Grafana Labs has unveiled a Grafana Metrics Enterprise edition of its implementation of the open source Prometheus monitoring platform that can be deployed on-premises.
Previously, Grafana Labs made a Prometheus platform available based on Cortex, an open source project that unifies observability across multiple instances of Prometheus. The tools for visualizing metrics generated by Prometheus are based on open source Grafana dashboard.
Tom Wilkie, vice president of product for Grafana Labs, says the company has been able to streamline the deployment and updating process for Cortex around a single binary to enable it to be deployed on-premises. The approach provides the benefit of a managed service that enables IT organizations that want to deploy Prometheus on-premises to have a cloud-like experience without having to deploy and manage large numbers of microservices on their own, he notes.
Prometheus adoption has occurred largely in lockstep with the rise of Kubernetes. Both projects are being advanced under the auspices of the Cloud Native Computing Foundation (CNCF). Many developers who deploy cloud-native applications on Kubernetes have shown a strong preference for an open source monitoring tool. As the number of Kubernetes clusters deployed in production environments, many IT operations teams wind up looking to a third party to manage an instance of Prometheus on their behalf in much the same way they currently consume application performance management (APM) tools for their legacy applications.

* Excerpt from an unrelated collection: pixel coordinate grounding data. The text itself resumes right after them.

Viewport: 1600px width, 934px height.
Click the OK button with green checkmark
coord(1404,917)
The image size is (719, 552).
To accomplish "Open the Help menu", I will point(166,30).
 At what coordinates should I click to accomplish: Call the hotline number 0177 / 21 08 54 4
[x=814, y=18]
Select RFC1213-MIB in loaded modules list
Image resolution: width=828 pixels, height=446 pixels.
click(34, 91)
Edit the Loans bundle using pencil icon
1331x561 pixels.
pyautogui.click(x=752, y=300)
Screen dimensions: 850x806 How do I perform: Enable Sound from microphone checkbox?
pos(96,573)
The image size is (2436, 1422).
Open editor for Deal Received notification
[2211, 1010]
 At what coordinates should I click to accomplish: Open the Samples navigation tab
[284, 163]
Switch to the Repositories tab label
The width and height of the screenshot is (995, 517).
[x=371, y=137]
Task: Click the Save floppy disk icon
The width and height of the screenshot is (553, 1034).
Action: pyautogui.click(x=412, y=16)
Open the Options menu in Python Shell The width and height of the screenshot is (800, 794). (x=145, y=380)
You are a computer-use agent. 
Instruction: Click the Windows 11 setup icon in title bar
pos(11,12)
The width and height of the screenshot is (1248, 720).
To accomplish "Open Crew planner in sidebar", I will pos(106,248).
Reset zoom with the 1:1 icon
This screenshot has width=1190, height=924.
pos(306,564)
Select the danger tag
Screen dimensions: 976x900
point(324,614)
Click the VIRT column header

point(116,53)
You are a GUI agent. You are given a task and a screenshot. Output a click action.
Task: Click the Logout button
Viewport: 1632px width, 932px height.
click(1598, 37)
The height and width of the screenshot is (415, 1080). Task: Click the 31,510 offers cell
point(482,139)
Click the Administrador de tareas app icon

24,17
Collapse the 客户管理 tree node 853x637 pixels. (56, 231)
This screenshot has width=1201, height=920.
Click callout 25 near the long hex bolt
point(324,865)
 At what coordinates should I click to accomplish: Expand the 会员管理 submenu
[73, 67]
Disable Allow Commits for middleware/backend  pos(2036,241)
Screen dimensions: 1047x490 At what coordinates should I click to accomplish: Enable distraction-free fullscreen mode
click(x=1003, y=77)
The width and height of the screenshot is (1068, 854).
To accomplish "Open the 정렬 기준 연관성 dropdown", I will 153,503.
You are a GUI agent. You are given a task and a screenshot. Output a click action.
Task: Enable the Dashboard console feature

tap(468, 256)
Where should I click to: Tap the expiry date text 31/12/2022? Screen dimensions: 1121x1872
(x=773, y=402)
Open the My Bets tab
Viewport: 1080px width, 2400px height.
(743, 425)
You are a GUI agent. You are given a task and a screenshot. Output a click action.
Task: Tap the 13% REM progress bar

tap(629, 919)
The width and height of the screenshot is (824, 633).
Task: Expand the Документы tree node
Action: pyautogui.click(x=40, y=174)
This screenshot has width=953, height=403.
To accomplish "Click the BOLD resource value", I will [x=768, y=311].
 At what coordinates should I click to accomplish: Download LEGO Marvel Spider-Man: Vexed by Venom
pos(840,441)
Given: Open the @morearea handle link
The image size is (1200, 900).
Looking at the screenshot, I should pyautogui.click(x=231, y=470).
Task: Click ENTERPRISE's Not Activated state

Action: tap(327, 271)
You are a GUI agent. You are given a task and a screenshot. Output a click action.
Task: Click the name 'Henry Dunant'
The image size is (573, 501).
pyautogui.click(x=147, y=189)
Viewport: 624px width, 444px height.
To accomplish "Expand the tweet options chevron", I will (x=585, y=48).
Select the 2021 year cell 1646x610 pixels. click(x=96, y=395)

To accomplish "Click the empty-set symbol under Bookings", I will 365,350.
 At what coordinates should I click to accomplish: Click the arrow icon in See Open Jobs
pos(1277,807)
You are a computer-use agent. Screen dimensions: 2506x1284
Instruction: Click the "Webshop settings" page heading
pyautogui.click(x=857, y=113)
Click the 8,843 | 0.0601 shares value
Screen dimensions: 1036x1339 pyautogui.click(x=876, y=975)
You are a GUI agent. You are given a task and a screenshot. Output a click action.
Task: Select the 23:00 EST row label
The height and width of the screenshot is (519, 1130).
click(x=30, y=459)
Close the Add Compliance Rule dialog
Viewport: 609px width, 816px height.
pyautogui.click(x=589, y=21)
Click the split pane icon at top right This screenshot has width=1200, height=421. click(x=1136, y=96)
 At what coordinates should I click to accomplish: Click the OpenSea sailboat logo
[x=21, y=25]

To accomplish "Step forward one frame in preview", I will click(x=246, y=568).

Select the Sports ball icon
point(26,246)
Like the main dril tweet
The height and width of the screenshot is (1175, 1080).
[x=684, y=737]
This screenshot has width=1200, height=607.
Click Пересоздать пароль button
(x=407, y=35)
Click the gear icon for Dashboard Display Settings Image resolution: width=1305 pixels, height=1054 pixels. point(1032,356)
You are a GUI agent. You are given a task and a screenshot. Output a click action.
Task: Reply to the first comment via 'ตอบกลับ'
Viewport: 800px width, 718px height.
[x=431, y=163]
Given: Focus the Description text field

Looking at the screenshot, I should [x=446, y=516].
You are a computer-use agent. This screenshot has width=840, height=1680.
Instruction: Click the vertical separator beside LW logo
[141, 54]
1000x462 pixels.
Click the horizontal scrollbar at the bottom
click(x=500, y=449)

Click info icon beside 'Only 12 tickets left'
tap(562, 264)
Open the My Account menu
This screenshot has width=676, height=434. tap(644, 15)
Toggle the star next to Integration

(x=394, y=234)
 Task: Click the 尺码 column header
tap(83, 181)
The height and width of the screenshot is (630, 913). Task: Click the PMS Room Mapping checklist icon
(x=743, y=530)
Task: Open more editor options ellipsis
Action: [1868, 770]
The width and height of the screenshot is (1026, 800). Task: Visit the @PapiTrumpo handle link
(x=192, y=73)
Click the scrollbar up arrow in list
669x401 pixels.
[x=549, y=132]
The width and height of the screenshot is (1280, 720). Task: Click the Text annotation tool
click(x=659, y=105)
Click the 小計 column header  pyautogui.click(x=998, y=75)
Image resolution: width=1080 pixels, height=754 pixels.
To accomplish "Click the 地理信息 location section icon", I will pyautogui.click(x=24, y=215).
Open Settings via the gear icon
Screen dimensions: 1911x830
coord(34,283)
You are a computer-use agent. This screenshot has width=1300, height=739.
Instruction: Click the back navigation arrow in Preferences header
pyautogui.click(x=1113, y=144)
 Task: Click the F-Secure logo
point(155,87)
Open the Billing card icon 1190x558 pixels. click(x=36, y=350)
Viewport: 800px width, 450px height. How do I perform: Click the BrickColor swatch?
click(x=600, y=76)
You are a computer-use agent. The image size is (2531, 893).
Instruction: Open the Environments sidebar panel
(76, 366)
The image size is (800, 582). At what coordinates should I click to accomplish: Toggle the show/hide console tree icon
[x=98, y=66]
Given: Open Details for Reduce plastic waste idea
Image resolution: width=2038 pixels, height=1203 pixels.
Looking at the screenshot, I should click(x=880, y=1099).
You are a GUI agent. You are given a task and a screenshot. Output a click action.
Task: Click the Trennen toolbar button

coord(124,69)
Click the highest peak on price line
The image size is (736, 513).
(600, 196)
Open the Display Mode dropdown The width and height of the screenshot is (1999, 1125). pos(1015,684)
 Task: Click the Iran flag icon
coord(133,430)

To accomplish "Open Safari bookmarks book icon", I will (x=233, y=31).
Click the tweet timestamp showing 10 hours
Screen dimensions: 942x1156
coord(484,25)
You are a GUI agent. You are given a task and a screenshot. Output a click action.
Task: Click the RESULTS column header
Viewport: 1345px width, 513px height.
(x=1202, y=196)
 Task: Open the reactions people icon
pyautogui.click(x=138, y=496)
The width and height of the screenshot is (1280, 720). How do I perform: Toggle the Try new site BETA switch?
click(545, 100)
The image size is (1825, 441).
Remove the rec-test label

However, Wilkie notes that once organizations start using Prometheus they often discover the platform can be employed to monitor both cloud-native applications running on Kubernetes as well as monolithic applications running on legacy platforms. In fact, he contends that the support for Prometheus data formats and query languages made available by commercial providers of APM platforms is an indication of how widely Prometheus is being adopted by enterprise IT organizations.
The multi-tenant Grafana Labs offerings based on Prometheus are specifically designed to appeal to enterprise IT organizations by including support for built-in authentication, data-access policies and cluster federation. IT administrators can control where their metrics live and who gets to use them regardless of where data was created. Grafana Metrics Enterprise also includes the same streamlined user interface for managing centralized Prometheus alerts.
It’s too early to say how the next phase of the battle over observability platforms will play out. The one thing that is certain is the rise of microservices is making observability a more crucial requirement as the number of dependencies between loosely coupled software modules steadily increases. As part of an effort to reduce the cost of implementing APM at scale, the providers of these platforms are embracing everything from open source agent software to querying tools. However, the back-end analytics platforms themselves are not based on Prometheus, which is a critical difference Grafana Labs is looking to exploit.
Fresh off raising $50 million in additional funding, it looks like Grafana Labs also now has the resources required to make a substantial fight of it as well.